Whenever there is a discussion regarding John the Baptist as Elijah they (scholars, preachers, theologians) come up with John the Baptist's denial from the first chapter of the gospel of John!

Joh 1:21 And they asked him, "What then? Are you Elijah?" He said, "I am not." "Are you the Prophet?" And he answered, "No.

For them John the Baptist's word are the conclusive answer, and the words of Jesus to the contrary carries no weight at all! Of course, they believe in Jesus, they love Jesus! (Most of them esteem Jesus as God, nevertheless, they reject his words!)

Jesus said: The one who rejects me and does not receive my words has a judge; the word that I have spoken will judge him on the last day. Joh 12:48.

You are judged by the words of Jesus and not of John the Baptist!


Objections to John's role as Elijah #2: Reincarnation?! No, No, it is a pagan concept.

When we point out to Jesus' affirmation that John the Baptist, purists are quick to object: Do you mean John the Baptist is the reincarnation of Elijah? (Oh!
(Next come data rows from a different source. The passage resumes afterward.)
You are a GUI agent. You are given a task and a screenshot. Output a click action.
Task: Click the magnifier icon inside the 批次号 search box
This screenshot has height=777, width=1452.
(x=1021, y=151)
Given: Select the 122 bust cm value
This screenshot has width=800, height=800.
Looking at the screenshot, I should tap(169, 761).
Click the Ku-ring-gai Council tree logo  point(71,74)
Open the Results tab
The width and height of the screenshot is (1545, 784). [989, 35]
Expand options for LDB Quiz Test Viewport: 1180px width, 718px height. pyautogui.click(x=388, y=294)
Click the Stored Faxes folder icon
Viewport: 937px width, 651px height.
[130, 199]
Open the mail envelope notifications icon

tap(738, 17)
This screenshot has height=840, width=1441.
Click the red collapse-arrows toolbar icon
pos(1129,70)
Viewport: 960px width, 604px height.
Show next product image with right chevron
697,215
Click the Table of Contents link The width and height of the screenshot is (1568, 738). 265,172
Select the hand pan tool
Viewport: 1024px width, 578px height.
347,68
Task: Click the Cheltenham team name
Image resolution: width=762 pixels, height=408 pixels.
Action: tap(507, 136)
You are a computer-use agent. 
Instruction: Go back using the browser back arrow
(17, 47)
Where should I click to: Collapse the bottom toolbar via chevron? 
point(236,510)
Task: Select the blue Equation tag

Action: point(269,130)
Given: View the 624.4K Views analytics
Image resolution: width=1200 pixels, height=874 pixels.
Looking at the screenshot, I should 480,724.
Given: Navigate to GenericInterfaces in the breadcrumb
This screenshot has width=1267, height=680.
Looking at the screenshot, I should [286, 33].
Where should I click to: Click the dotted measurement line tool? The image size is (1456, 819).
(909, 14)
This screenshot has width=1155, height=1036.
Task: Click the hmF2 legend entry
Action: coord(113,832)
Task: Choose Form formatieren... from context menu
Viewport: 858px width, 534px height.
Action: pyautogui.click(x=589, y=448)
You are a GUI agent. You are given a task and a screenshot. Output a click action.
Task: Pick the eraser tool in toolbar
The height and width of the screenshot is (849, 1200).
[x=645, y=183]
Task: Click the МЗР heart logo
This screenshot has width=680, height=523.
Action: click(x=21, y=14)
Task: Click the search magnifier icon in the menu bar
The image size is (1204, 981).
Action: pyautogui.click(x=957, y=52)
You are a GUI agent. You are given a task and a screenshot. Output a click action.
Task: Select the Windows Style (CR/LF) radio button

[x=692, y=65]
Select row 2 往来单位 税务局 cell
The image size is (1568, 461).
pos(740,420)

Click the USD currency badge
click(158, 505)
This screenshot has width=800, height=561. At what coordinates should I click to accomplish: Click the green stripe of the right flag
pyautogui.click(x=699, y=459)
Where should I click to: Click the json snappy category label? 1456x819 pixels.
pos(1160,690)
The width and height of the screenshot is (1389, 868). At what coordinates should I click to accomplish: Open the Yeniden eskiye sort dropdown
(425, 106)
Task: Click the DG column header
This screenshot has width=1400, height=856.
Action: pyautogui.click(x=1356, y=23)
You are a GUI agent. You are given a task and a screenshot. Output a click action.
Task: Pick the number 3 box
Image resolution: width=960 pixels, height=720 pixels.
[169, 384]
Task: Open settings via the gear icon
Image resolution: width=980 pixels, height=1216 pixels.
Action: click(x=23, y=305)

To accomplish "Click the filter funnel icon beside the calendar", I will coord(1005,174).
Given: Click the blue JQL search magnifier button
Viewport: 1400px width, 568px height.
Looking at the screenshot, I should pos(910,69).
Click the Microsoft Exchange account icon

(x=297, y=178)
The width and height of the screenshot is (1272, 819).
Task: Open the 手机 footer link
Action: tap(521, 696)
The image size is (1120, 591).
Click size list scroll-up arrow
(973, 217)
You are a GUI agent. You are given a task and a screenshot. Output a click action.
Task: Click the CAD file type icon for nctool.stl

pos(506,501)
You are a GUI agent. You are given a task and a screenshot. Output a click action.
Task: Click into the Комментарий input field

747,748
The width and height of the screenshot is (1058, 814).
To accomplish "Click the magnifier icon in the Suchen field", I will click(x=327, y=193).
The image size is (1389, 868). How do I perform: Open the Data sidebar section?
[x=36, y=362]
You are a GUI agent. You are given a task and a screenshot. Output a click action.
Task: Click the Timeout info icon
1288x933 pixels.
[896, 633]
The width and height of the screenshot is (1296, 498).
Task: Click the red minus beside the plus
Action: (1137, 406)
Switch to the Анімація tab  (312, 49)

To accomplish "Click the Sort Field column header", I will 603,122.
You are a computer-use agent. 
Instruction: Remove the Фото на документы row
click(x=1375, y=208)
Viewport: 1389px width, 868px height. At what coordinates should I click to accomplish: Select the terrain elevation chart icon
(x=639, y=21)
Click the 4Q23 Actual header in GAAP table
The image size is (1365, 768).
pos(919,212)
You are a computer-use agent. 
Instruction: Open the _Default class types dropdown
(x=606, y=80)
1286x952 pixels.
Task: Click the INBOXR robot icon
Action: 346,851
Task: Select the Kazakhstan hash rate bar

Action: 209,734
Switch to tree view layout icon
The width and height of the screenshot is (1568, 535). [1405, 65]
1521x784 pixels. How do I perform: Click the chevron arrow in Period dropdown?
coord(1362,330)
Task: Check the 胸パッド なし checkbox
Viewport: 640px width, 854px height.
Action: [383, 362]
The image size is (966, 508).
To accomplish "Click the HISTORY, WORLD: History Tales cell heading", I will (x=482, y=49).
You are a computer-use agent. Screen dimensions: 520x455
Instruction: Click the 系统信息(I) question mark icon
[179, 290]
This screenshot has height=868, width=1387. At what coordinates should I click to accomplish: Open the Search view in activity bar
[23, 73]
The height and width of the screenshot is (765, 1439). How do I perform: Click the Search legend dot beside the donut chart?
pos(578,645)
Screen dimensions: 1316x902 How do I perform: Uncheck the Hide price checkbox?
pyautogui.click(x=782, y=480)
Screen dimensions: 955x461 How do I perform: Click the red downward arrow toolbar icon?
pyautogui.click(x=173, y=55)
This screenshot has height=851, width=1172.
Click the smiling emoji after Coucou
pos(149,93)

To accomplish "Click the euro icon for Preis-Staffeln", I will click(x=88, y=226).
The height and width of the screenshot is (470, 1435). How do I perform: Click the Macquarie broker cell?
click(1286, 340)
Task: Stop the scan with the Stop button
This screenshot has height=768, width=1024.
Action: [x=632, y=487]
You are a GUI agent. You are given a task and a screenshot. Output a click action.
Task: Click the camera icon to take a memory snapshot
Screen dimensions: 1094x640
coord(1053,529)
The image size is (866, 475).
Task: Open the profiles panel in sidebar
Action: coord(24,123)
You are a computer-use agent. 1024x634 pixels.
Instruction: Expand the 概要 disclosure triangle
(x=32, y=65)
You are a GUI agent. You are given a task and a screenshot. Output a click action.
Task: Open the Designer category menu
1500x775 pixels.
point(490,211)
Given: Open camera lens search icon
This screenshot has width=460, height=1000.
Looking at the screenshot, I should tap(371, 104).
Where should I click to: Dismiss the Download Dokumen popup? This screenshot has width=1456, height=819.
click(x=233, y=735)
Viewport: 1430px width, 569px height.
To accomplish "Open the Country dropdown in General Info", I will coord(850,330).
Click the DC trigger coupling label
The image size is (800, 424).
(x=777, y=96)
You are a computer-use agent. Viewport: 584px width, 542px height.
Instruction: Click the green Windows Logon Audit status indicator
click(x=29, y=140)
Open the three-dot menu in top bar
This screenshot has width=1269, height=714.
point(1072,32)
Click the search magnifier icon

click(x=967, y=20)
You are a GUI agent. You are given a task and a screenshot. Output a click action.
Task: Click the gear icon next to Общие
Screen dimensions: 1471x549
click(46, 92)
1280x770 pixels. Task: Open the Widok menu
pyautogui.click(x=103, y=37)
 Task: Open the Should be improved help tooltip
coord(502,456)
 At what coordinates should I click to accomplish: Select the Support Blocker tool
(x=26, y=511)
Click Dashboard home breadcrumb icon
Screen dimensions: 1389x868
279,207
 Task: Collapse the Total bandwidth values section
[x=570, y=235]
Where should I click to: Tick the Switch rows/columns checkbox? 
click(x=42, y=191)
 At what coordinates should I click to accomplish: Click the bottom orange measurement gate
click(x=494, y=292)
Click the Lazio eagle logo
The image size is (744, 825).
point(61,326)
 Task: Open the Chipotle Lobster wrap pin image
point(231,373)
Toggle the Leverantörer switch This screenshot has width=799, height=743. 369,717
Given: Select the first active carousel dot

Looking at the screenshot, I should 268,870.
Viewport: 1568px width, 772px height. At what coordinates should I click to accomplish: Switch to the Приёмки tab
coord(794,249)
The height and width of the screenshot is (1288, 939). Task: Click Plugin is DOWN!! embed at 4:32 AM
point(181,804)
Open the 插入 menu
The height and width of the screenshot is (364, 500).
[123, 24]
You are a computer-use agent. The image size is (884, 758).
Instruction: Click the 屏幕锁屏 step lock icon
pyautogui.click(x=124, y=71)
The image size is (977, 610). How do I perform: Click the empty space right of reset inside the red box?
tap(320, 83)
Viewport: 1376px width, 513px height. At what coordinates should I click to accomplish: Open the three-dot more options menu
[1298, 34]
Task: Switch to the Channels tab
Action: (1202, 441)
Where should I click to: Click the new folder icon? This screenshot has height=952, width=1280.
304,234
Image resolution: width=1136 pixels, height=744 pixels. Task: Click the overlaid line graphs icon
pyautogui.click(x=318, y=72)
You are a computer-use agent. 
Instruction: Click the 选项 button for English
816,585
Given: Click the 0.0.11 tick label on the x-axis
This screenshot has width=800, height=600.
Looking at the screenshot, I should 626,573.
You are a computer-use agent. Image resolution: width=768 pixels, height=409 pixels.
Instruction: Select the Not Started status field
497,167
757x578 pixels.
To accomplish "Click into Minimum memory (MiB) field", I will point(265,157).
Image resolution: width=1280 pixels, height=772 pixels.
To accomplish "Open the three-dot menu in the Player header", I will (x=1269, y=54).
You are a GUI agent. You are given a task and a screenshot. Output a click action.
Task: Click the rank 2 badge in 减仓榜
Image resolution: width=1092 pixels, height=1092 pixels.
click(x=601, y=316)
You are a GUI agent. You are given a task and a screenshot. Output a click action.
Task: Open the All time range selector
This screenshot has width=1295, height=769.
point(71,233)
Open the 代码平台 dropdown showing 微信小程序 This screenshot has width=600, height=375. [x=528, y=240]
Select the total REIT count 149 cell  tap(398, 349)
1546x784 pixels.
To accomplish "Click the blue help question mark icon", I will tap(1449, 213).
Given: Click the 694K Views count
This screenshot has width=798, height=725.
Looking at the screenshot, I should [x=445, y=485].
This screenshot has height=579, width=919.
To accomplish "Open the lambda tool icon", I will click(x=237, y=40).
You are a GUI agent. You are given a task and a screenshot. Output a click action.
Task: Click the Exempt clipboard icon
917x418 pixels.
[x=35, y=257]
No! You are from a Hindu nation, no wonder you speak such pagan concepts!)

While Jesus said that John is the Elijah, did he mean that Elijah will be reincarnated? Was Jesus also from some Hindu or pagan nation?

John's father makes it abundantly clear: 

Luk 1:17 And he (John) shall go before him (Christ) in the spirit and power of Elias, to turn the hearts of the fathers to the children, and the disobedient to the wisdom of the just; to make ready a people prepared for the Lord.

Does Spirit and Power sound like reincarnation and pagan to you? If your answer is "yes", could you tell me more about your other theological findings?


Elijah & John the Baptist, physical attributes.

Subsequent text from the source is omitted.